Alih-alih menjawab sapaan Laras, karena terpukau gadis itu malah
memperhatikan Laras dari ujung rambut sampai ujung kakinya. “Hem, so pretty gadis ini. Kulitnya putih,
natural. Make-up-nya simpel, tapi amazing. Sayang banget hanya menjadi seorang pelayan,” bisiknya dalam hati.
Dipandangi seperti itu, Laras merasa tidak enak. “Maaf, Bu. Kalau misalkan
kata-kata saya salah,” kata Laras sambil menunduk.
“Oh, tidak. Kamu tidak salah koq. Kamu anak baru, ya? Aku hanya kaget aja karena belum pernah melihat kamu di
sini,” kata Sinta, sang staf.
“Maaf,Bu. Saya Laras, pelayan baru. Mohon arahan Ibu bila saya salah,” kata
Laras merendah.
“Jangan panggil aku Ibu. Emang aku terlihat tua, gituh? Panggil saja aku,
mbak. O.k? Well, buatkan saya capucino!”
sambungnya.
“Baik, Mbak,”sahut Laras sambil
bergegas ke dapur.
Tiba-tiba ada suara memanggilnya, “Hey,
hey! Jangan pergi dulu. Sekalian dong, bikinin aku kopi hitam, gulanya
satu sendok teh aja, ya,” pinta seorang staf bernama Dion.
Setelah mengiyakan permintaan Dion, Laras segera ke dapur. Tak lama
kemudian ia membawa nampan dengan dua cangkir kopi. Pandangan Dion tak lepas
dari paras Laras yang memang cantik, sampai Laras menghilang dari ruangan itu.

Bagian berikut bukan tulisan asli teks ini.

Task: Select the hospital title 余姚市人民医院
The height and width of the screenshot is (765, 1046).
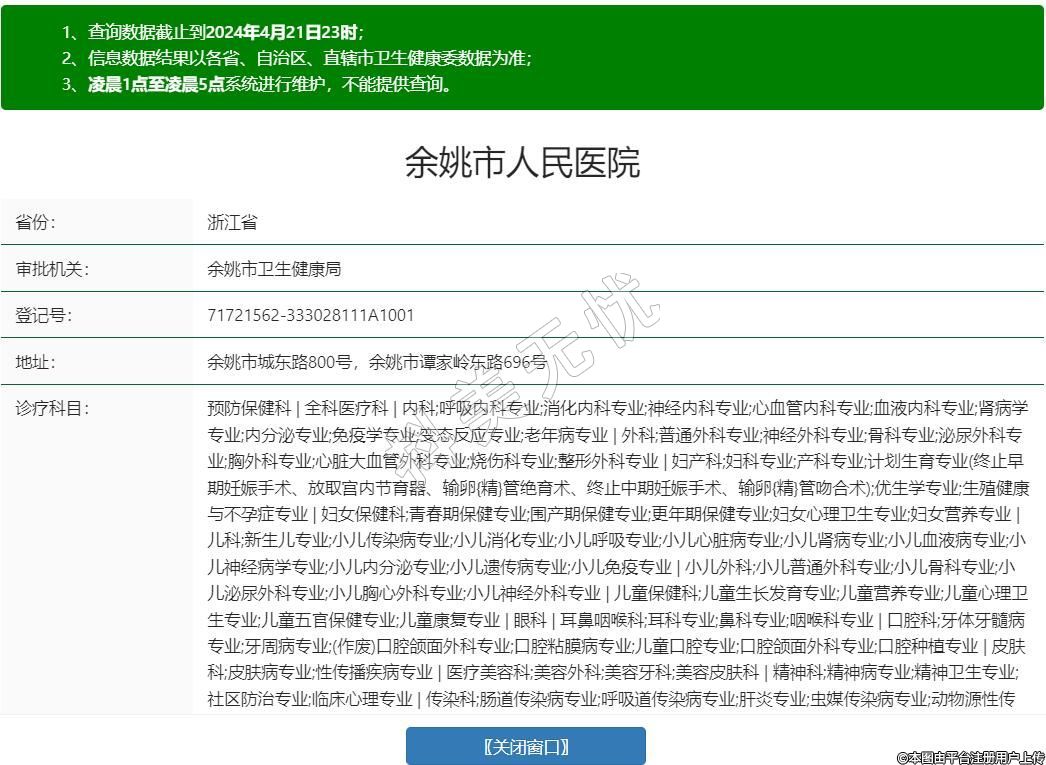Action: click(x=522, y=162)
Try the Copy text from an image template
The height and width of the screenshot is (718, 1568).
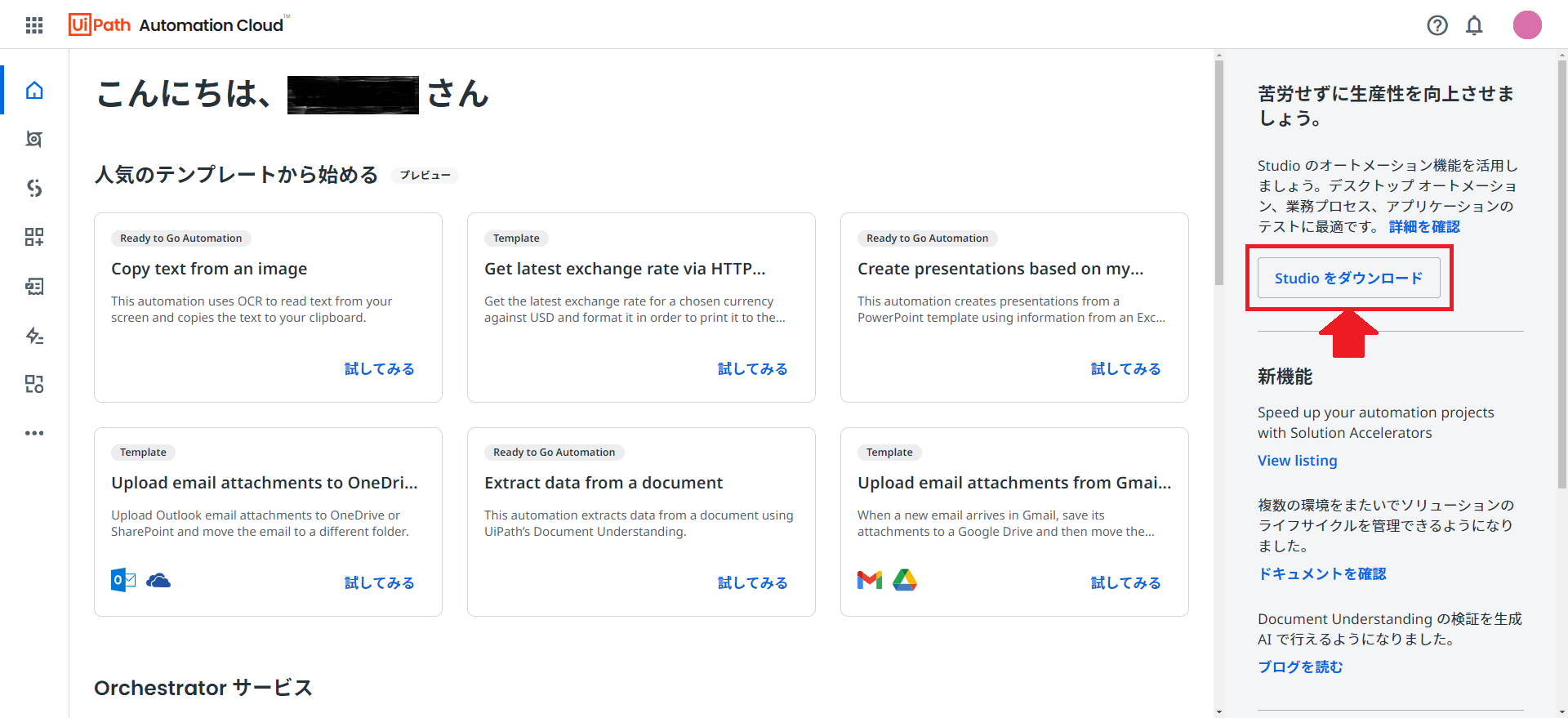(x=379, y=369)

“Cie,cie...! memang cantik tuh anak. Kamu pasti tertarik dech,” kata Sinta
kepada Dion.
“Kamu bener, ia cantik dan
anggun. Kasihan nasibnya kurang beruntung,” sahut Dion.
“Hey! You feel sympathy sama dia?
Wah, jangan-jangan nanti kamu akan jatuh hati,” kata Sinta menggoda Dion.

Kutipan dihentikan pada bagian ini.